EXERCISE BRIEF:
Scan the records below, and wherever a line has the word "value", pull it out.

Segment Start: RECORDS PROVIDED

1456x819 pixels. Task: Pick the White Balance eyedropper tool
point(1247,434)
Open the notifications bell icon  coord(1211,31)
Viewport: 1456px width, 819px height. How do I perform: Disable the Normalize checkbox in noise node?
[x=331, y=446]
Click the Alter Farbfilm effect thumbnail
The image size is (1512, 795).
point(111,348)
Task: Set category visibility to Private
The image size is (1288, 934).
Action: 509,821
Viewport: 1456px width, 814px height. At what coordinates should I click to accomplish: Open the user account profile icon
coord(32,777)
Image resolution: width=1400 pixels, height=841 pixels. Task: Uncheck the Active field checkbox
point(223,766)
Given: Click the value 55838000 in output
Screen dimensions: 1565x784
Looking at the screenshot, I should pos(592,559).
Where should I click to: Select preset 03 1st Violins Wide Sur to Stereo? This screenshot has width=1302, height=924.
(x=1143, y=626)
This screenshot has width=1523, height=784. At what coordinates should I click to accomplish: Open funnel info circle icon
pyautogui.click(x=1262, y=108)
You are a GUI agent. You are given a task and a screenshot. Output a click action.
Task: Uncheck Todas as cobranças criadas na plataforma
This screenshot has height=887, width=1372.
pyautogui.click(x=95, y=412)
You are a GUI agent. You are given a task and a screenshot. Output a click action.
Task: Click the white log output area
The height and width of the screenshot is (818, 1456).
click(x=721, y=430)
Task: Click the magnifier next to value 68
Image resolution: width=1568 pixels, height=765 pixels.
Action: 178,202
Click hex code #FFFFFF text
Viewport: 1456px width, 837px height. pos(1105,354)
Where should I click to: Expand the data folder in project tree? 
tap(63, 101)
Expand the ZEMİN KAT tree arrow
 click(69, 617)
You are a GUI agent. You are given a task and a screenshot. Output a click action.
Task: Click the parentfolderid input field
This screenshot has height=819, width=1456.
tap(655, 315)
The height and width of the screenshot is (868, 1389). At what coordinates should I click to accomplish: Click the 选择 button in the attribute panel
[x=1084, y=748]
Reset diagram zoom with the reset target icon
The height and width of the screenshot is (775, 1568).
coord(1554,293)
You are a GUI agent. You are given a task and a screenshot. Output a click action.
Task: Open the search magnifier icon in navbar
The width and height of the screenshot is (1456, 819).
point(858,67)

Segment End: RECORDS PROVIDED

RESULT BELOW:
Given: Click the value 55838000 in output
Task: Click the magnifier next to value 68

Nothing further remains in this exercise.